• **Texte source**:

★ ★ ★ ★

Le drag est également pratiqué au sein d’une culture de la performance, entendue comme genre artistique. « Cette culture émerge à la fin des années 1960 aux États-Unis et fait du corps un espace de création artistique et de contestation de l’ordre social. »1
Bonjour Zahar. Peux-tu nous expliquer ce qu’est le drag king ?
Le drag king, c’est plusieurs choses : c’est pouvoir sentir ce que c’est d’être dans un genre masculin ; et c’est pouvoir tester d’autres manières de prendre de la place dans l’espace public. Le maquillage, le costume, la mise en condition vont permettre de tester cela.
Le drag king est souvent perçu comme le pendant masculin de la drag queen dans le milieu du cabaret. Cependant les drag queens sont beaucoup plus visibles que les drag kings parce que, je pense, iels sont souvent interprété·es par des hommes et les activités des hommes sont souvent plus valorisées que celles des femmes. En tout cas, elles sont plus mises en lumière.
Le drag king est, selon moi, un outil, une technique, qui vise à déconstruire les codes de la masculinité et, de manière plus générale, les codes du genre. Ça implique que n’importe qui peut être drag king. Un homme cisgenre peut être drag king. Une personne trans peut être drag king. Une femme peut être drag king,…
« Les Drag Kings […] sont des personnes qui mettent en scène la (les) « masculinité(s) » avec toute une série de ressources multi-sémiotiques (vestimentaires, matérielles, non verbales, verbales) dans le cadre d’une lutte politique visant le déplacement, l’interrogation et la re-signification des frontières des genres. »2
Comment as-tu découvert le drag king ?

★ ★ ★ ★

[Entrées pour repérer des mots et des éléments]
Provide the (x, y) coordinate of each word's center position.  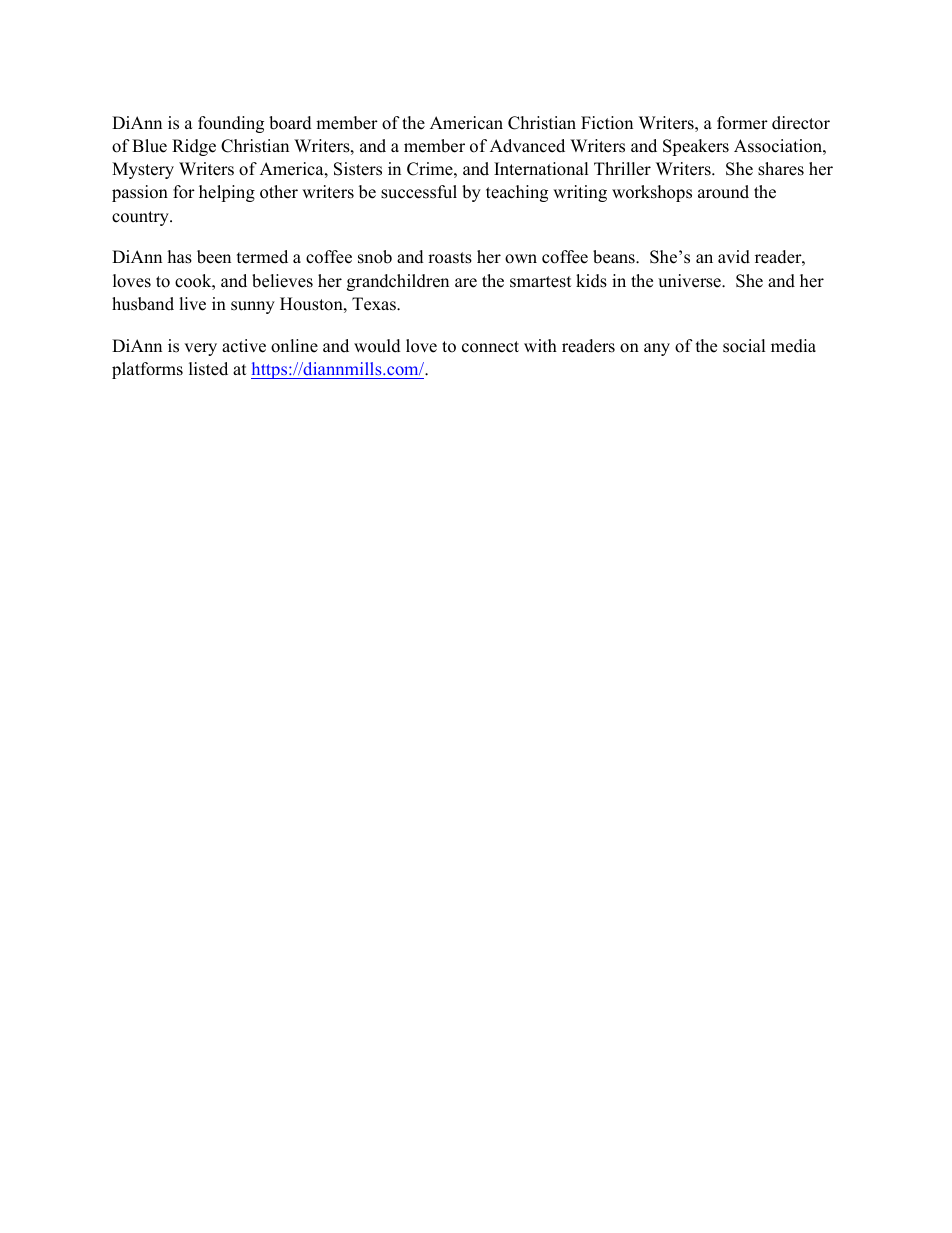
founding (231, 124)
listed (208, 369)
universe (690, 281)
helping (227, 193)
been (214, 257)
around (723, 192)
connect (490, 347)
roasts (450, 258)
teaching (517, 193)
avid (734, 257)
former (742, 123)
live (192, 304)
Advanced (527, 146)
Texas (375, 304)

★ ★ ★ ★

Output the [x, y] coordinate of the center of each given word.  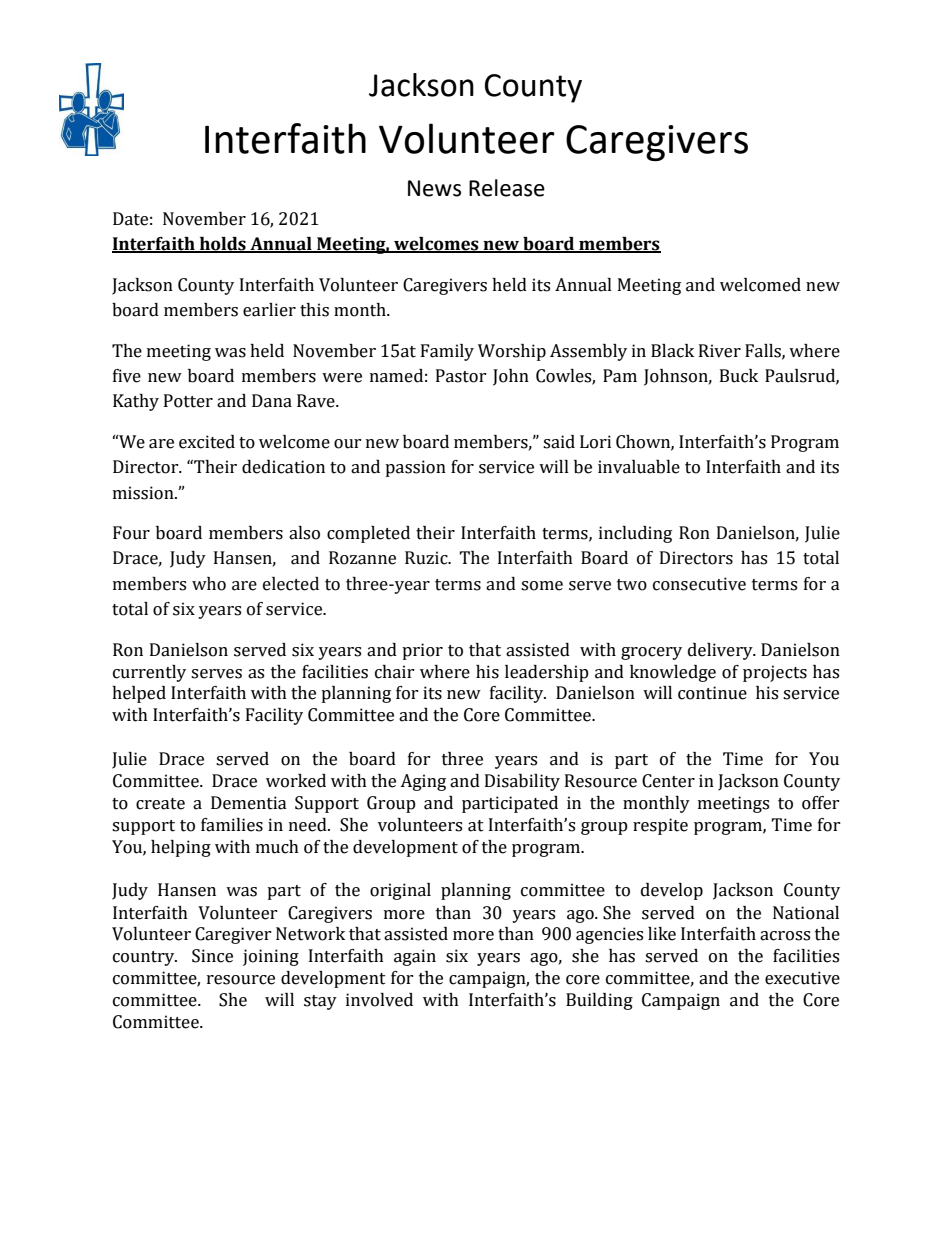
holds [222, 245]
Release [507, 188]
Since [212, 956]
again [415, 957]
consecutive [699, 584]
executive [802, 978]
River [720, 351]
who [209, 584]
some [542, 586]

★ ★ ★ ★

• **Consignes**:
1) D'après le texte sur le drag king, à quelle époque et dans quel pays émerge la culture de la performance ?
2) Rédigez la suite de l'entretien sur le drag king à partir de la dernière phrase du texte.

• **Corrigé**:
1) À la fin des années 1960, aux États-Unis.

2)
Je suis un jour tombé·e sur une vidéo de Louise de Ville3 qui est une artiste de cabaret franco-américaine. Elle interprète un personnage drag king qui s’appelle Louis de Ville. J’ai vu une de ses performances sur youtube et j’ai trouvé ça absolument génial. Ce qui m’avait marqué·e, c’était à quel point elle était différente quand elle était en king et quand elle jouait un rôle plutôt féminin.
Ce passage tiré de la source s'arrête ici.